Professor discusses European political strategies

Broken down into six attitudes, the structure of politics has shifted throughout the past two years in the ?European world.

Professor Zsolt Enyedi from Central European University in Hungary displayed these six specific attitudes and the relationships they made or may have had within the years of 1999 to 2008.

Presented by the Department of Central Eurasian Studies, “The Structure of Political Attitudes in Europe” lecture explored the relationships among authoritarian, religious, xenophobic, socialist, environmentalist and Euroskeptic attitudes in Eastern and Western Europe.

“It is quite plausible that people put together certain attitudes made from propaganda and misleads to form a political ideology,” he said.

Starting in the 1950s and 1960s, politics were dominated by economic issues, Enyedi said. Before this shift, religious issues and the church were recognized as the main issues. Now in the present day, issues of environmentalism, xenophobia and Euroskepticism of European invasion are the main focus of politics, Enyedi said. When all the issues are combined together, six different attitude comparisons arise.

Enyedi displayed comparisons as socialism versus capitalism, traditionalism versus permissiveness (progressivism), Euroskepticism versus Euroenthusiasm (including European integration), xenophobia versus impartialism, religion versus sexualism and environmentalism versus anti-?environmentalism.

Following this display, Enyedi showed how these attitudes can be shown in a variety of perspectives.

“Anything can happen in principle,” Enyedi said. “A citizen’s way of thinking is much less ideological than the elite.”

Looking at a one-dimensional model, Enyedi said he believes it to be the most simple. This model would polarize the left libertarian and the right authoritarian. In contrast, a two-dimensional model would compare the economic left and right in two directions and then the cultural left and right in the other two directions, creating an overlap in the middle.

Enyedi compared the statistical diagrams of the data collected using scalar invariance.
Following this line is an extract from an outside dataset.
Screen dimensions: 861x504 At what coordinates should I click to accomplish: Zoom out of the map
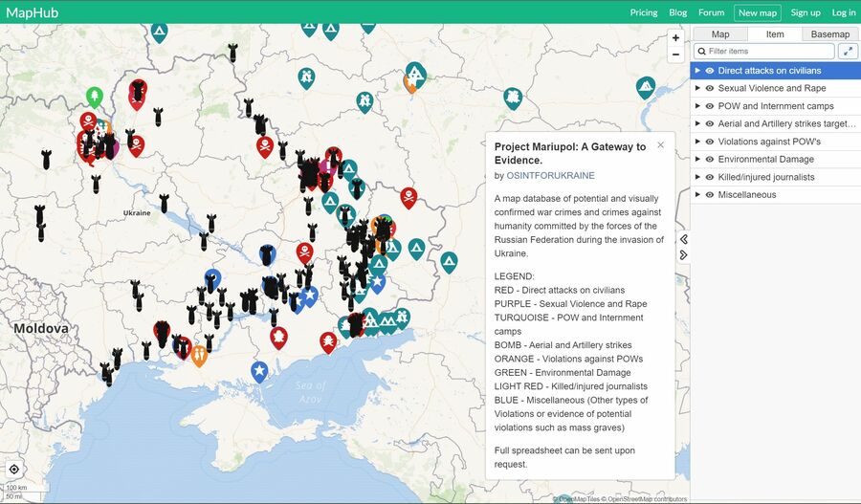[x=675, y=55]
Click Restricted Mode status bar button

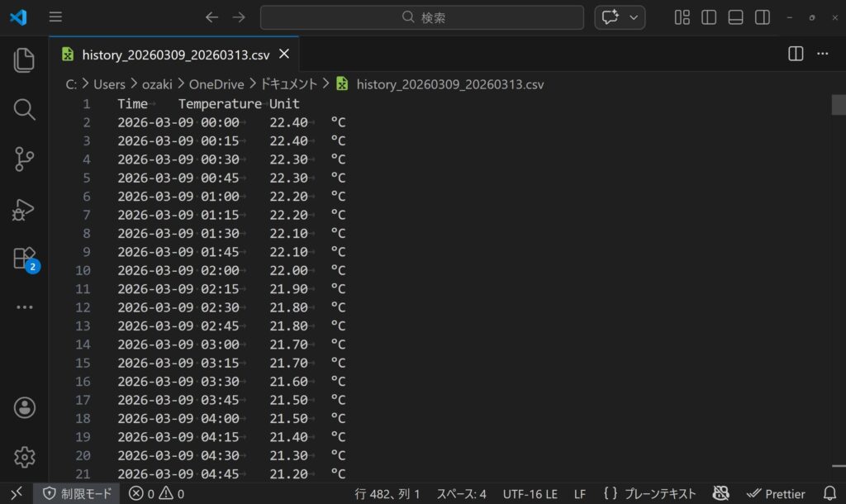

All data was collected from politically elite individuals in order to show the ideal factors of the different attitude interactions.

Enyedi compared the issues to find correlations between each pair. For example, environmentalism and xenophobia displayed a negative relationship. Therefore, according to the data, people who care about the environment are less partial to biases within the society.

“New politics provide the new divide, the new picture that breaks up the community,” Enyedi said.

The data showed attitudes and relationships between them do not change much within a decade. The six-factor model works best, especially considering the fact that each country is being weighed equally.

It is possible to display a five-factor model if Euroskepticism and xenophobia are combined together. In addition, when it comes to religion, attitudes can easily change among countries.

“We can reduce the number of dimensions when describing the difference between left and right,” he said.

Simpler political attitudes in general are needed to allow political success for these countries in the future, Enyedi said.

New politics, modernism and socialism are considered second-order dimensions. Xenophobia, Euroskepticism and left-right politics are considered fundamentally harvested by socialism. Everything falls within the six different factors.

“I’m not sure if we have found the holy grail of political attitudes, but we may have a more coherent way of thinking,” Enyedi said.